An early stagecoach stop near here provided the foundation for a frontier community. In the mid-19th century, stage lines were a primary means of moving people, mail and supplies through the region. John Butterfield, president of the Overland Mail Company, won a Federal government contract in 1857 to take and deliver mail twice weekly in both directions between the Mississippi River and the Pacific coast, linking the eastern and western states. Stations, positioned several miles apart, typically had a simple shelter and a corral for horses or mules, and provided a meal and brief rest for the stage drivers and passengers.

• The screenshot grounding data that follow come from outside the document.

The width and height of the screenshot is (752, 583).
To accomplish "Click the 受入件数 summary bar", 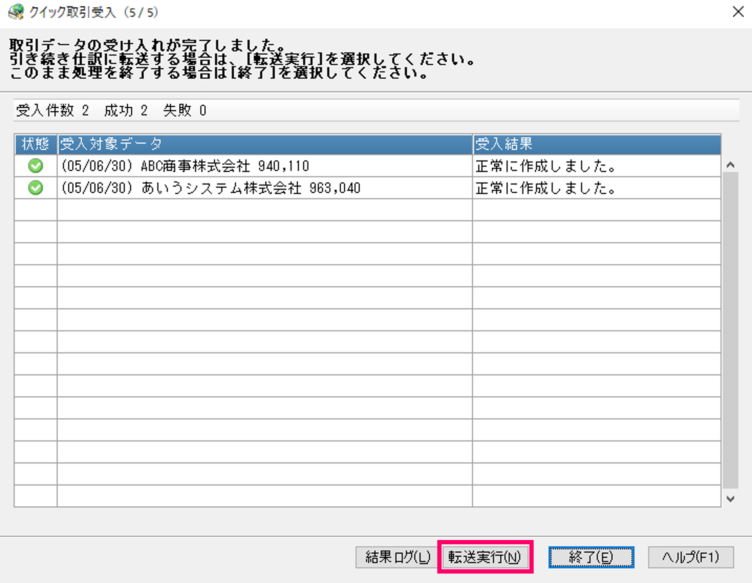I will coord(376,111).

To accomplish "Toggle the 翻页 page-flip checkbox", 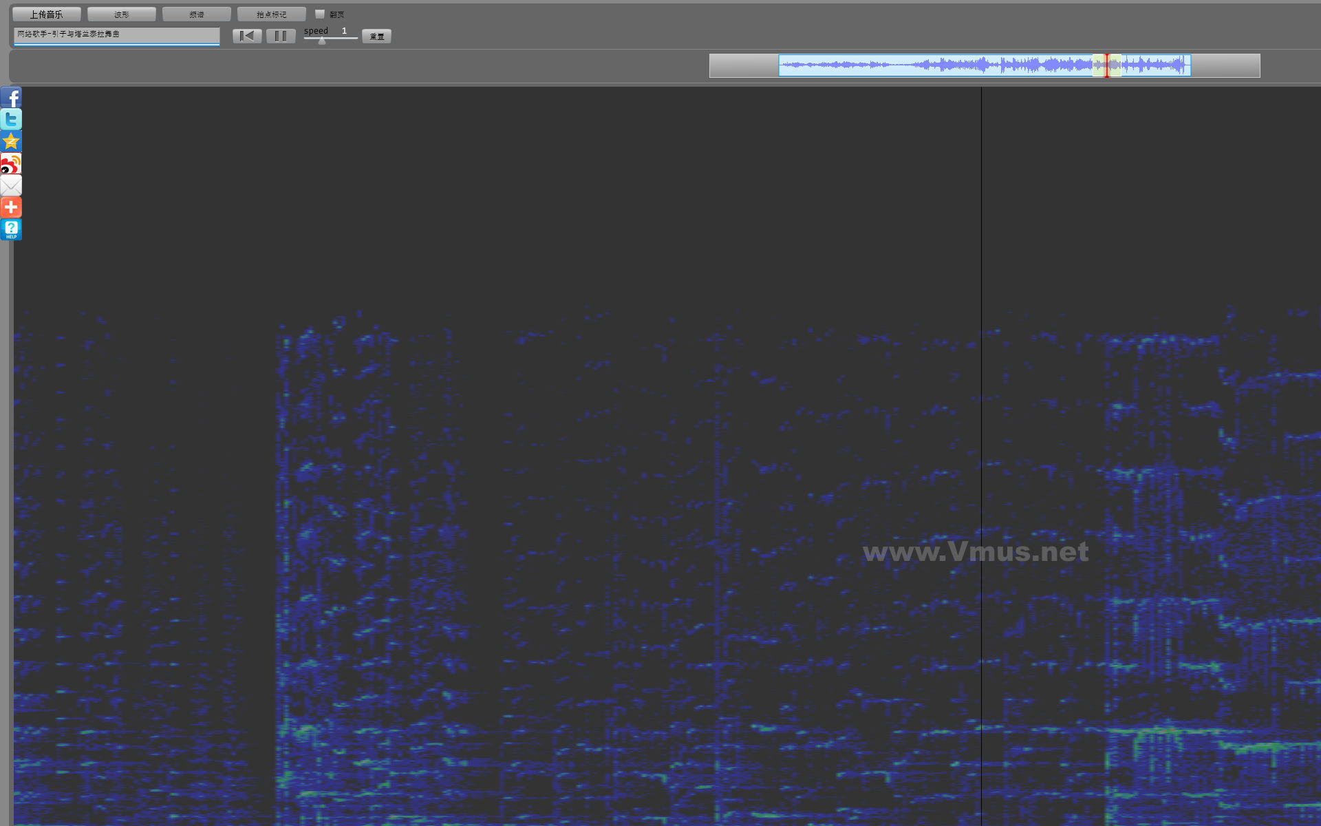I will [320, 14].
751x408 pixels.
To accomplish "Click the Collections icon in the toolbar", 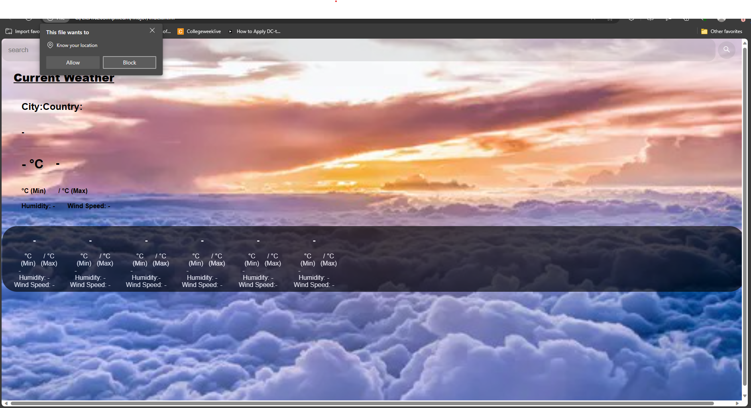I will pos(686,18).
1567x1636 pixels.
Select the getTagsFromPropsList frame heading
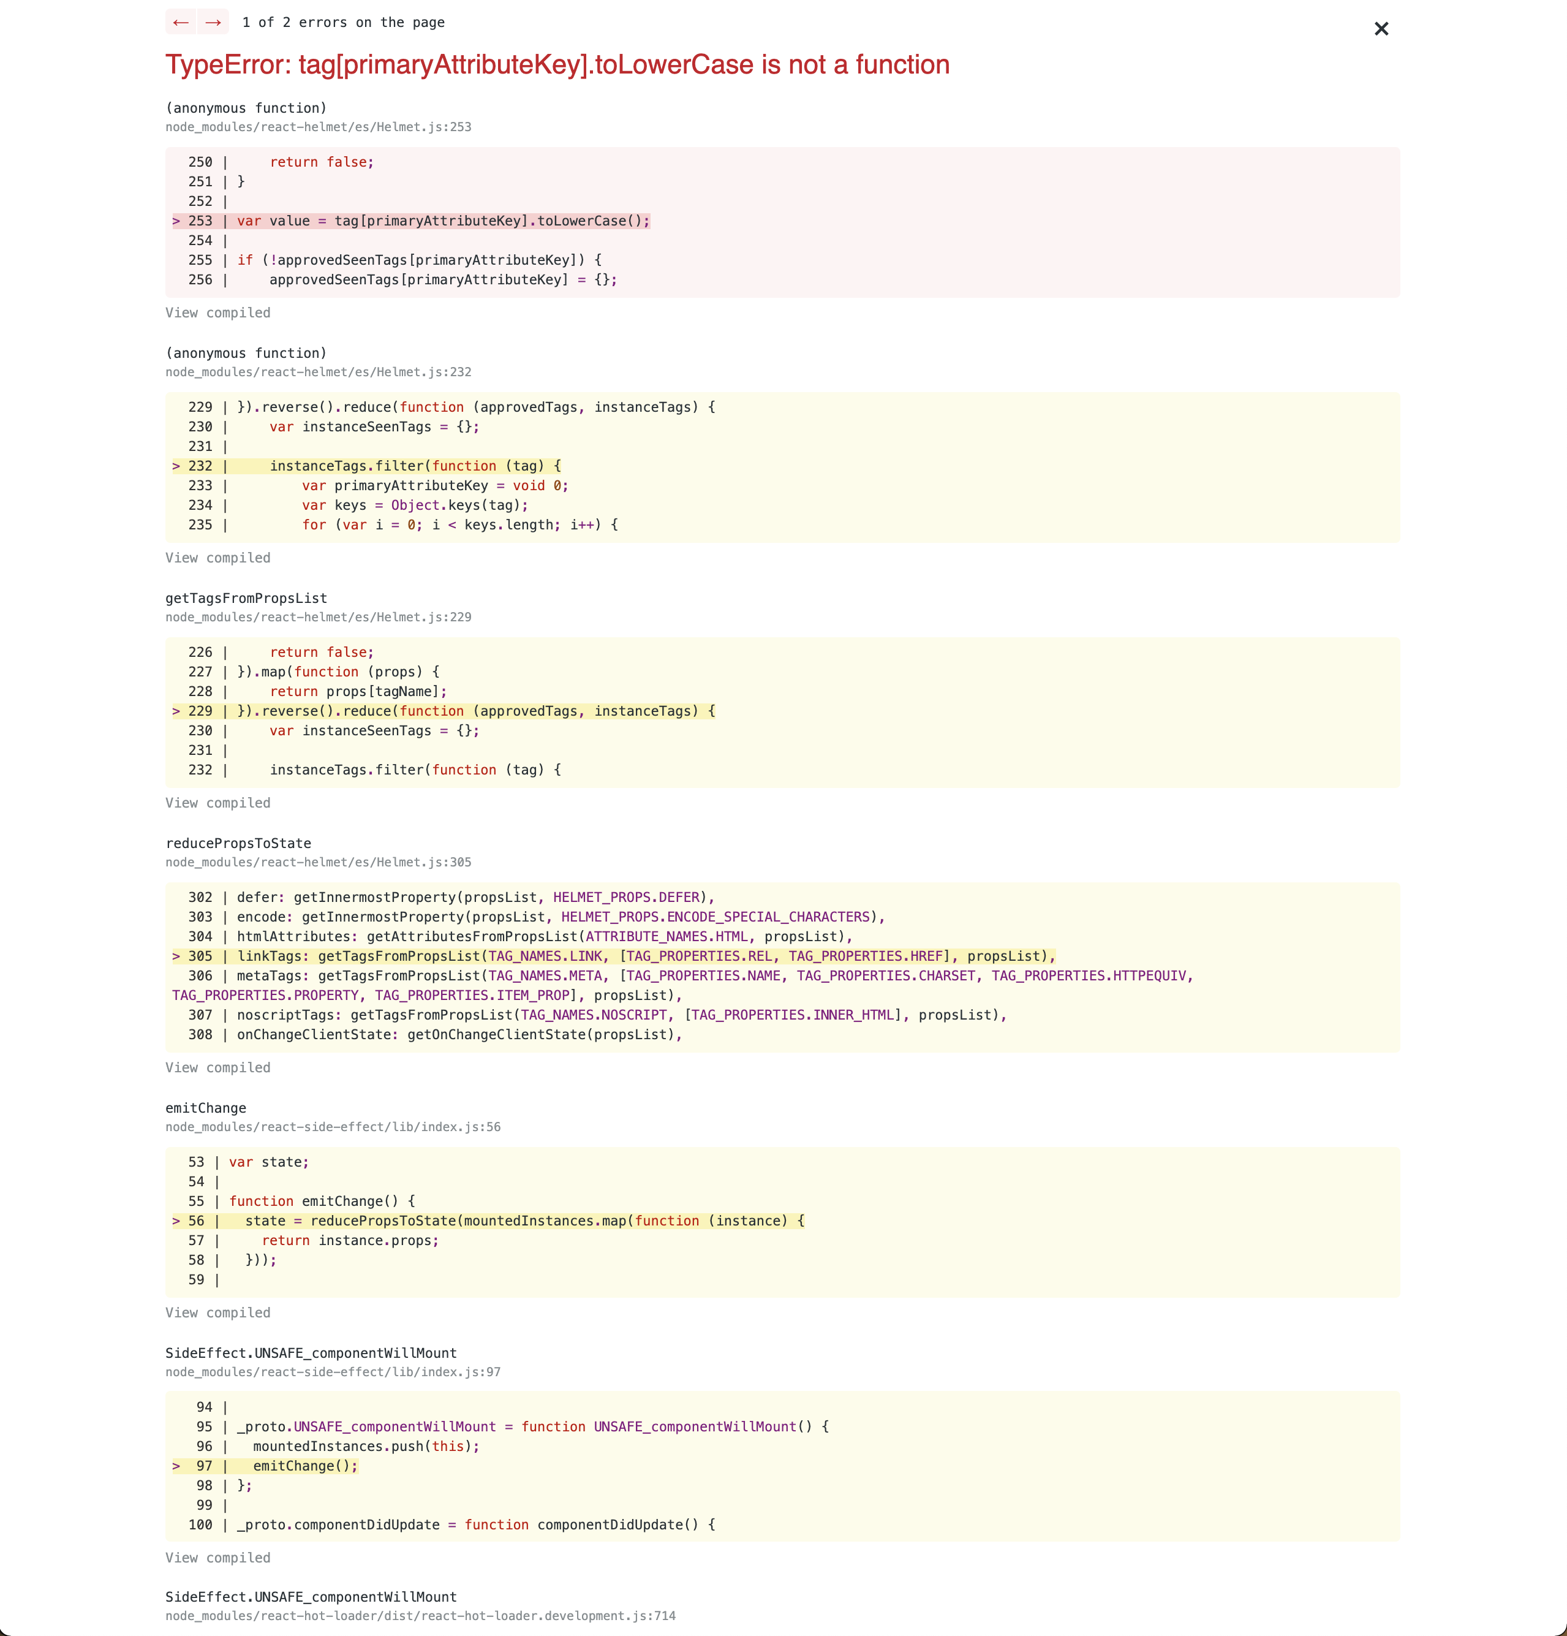(x=246, y=598)
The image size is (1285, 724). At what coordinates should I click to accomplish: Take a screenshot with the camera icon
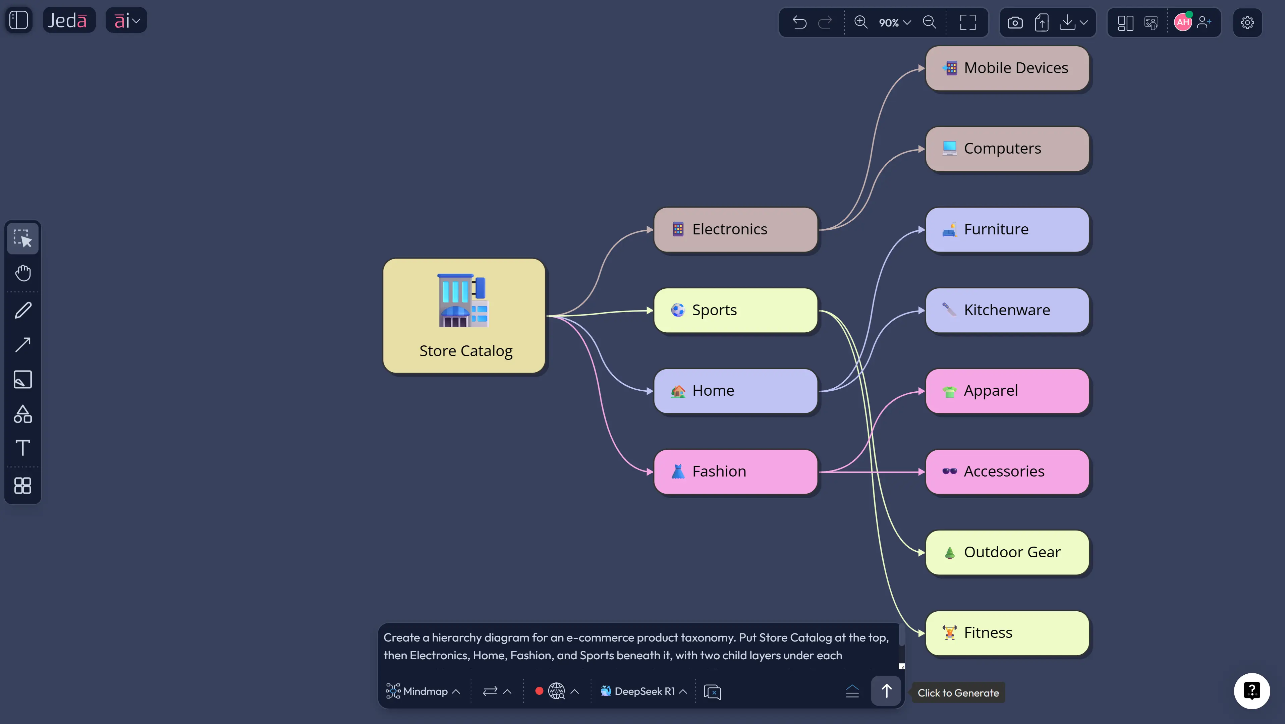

Waterman Ormsby, a report for the New York Herald, was the lone passenger on the inaugural run along the Butterfield Trail from St. Louis to San Francisco in the fall of 1858. Heading southwest from Fort Chadbourne (Coke Co.), Ormsby wrote of arriving at a station on Grape Creek, "A fine stream, and also near some fine timber - two desirable things not to be found everywhere in Texas." Henry Roylan was in charge of a small contingent living in tents within the corral that was built of upright rough timber staked in the ground. The Butterfield Company later completed a more permanent facility, with a building and a palisade fence. Joel Pennington ran a store in conjunction with the station.
The Grape Creek station was open until the spring of 1861, when the Butterfield route moved north out of Texas.
Mount Nebo School, forerunner of Grape Creek schools, opened near the station by 1861. The stagecoach stop was the beginning of one of Tom Green County's oldest settlements.